This question is from the textbook Introduction to Linear Algebra by Gilbert Strang, where the author has asked to prove that
$$\sqrt[3]{xyz} \le \frac{x+y+z}{3}. $$
The only equations at hand are the Schwarz inequality:
$$\newcommand{\norm}[1]{\left\lVert#1\right\rVert}
\left | \vec u \ {\large\cdot} \ \vec v \right| \le \norm{\vec u} \ \norm{\vec v},$$
and the Triangle inequality:
$$ \norm{\vec u +\vec v} \le \norm{\vec u} + \norm{\vec v}.$$
For only two variables $x$ and $y$, I can prove it in the following way:
Let's say $\vec u = (x,y)$ and $\vec v = (y,x)$.
Then by the Schwarz inequality,
$$\left | 2xy \right | \le x^2 + y^2 \implies \sqrt{x^2y^2} \le \frac{x^2+y^2}{2}$$
But I am unable to extend it to 3 variables. Could you please help.
Best Answer
You can use the Cauchy-Schwarz inequality to prove that
$$\frac{x + y}{2} \geqslant \sqrt{xy} \tag{$\dagger$}$$
as you have done, if you replace $x^2$ and $y^2$ with $x$ and $y$.
We shall extend the AM–GM inequality from two to four variables, then reduce it to three.

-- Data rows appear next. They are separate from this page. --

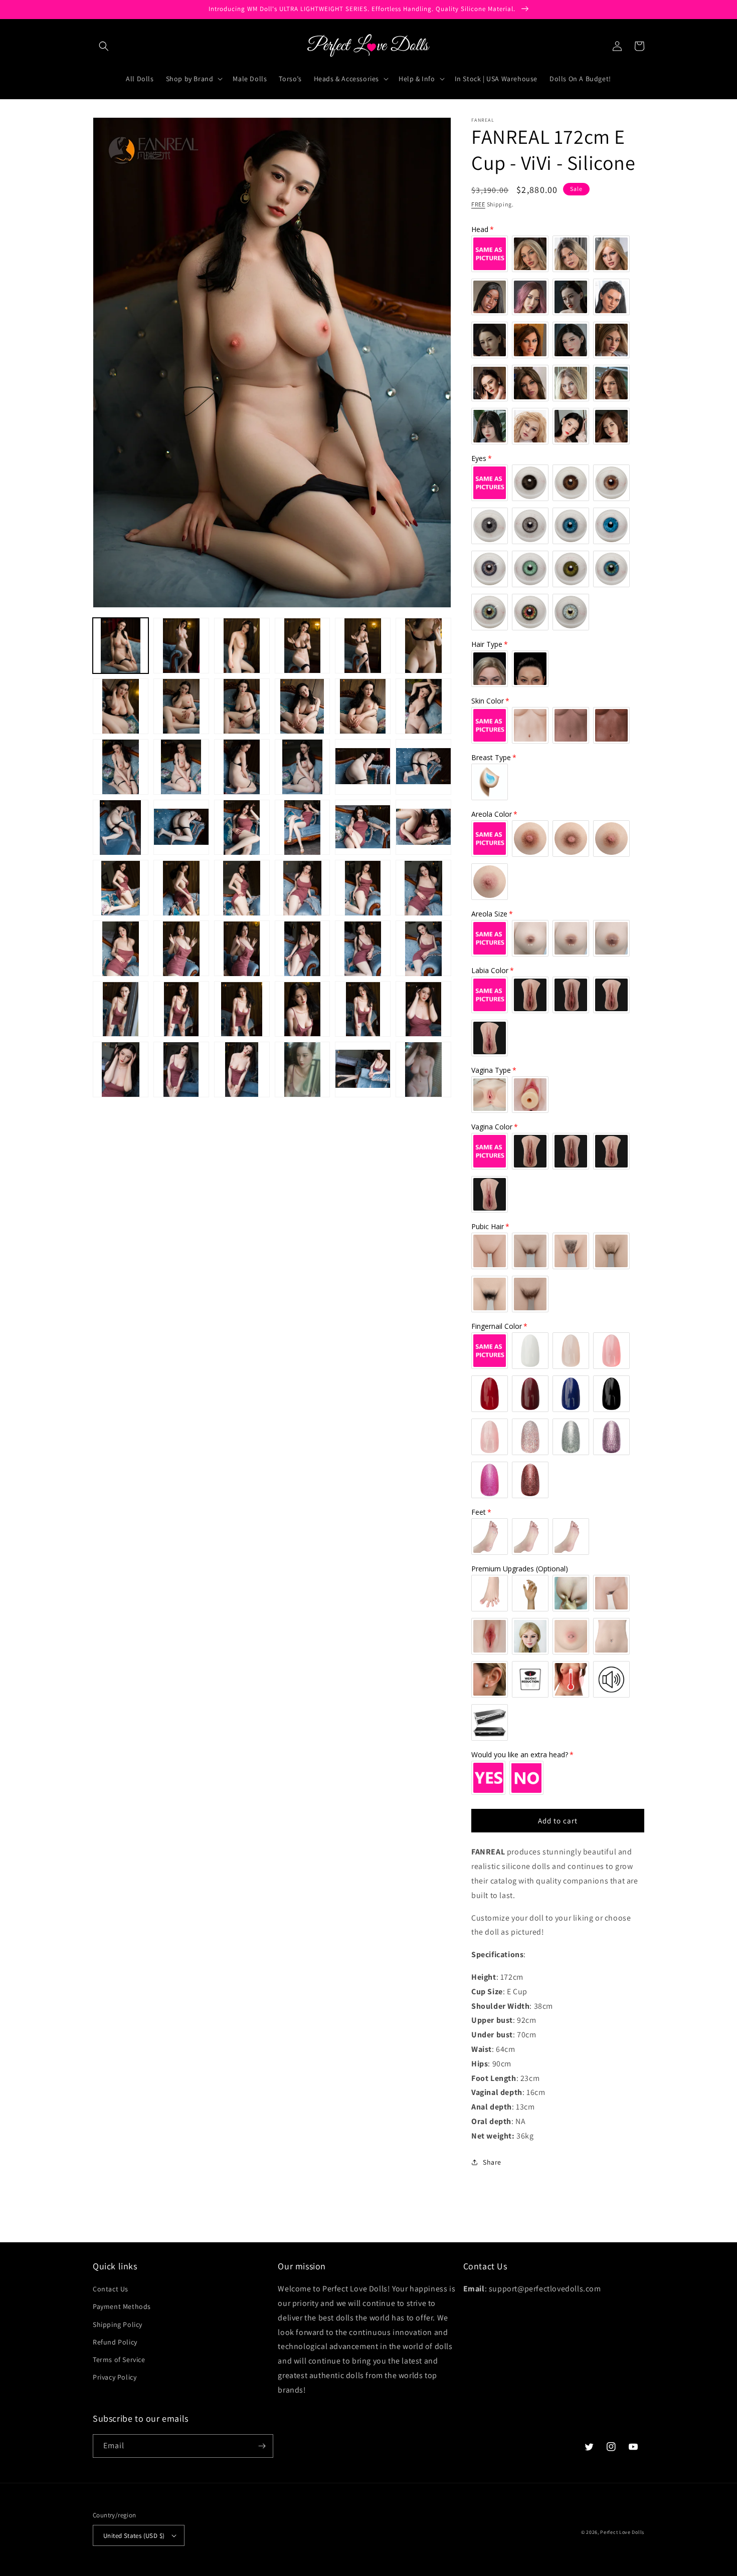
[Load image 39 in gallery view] (242, 1009)
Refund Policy (115, 2342)
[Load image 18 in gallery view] (423, 767)
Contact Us (110, 2288)
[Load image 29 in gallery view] (363, 888)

Applying $(\dagger)$ twice on the arithmetic mean of four variables, $(w + x + y + z)/4$, gives $$\frac{(w + x) + (y + z)}{4} \geqslant \frac{\sqrt{wx} + \sqrt{yz}}{2}\geqslant \sqrt[4]{wxyz}.$$ Now let $w = \frac{1}{3}(x + y + z)$ so that $$\begin{align*} (x + y + z)/3 &\geqslant \sqrt[4]{(x + y + z)/3 \cdot xyz}\\ \frac{1}{3^{3/4}}(x + y + z)^{3/4} &\geqslant \sqrt[4]{xyz}\\ \frac{x + y + z}{3} &\geqslant \sqrt[3]{xyz},\\ \end{align*}$$ as desired.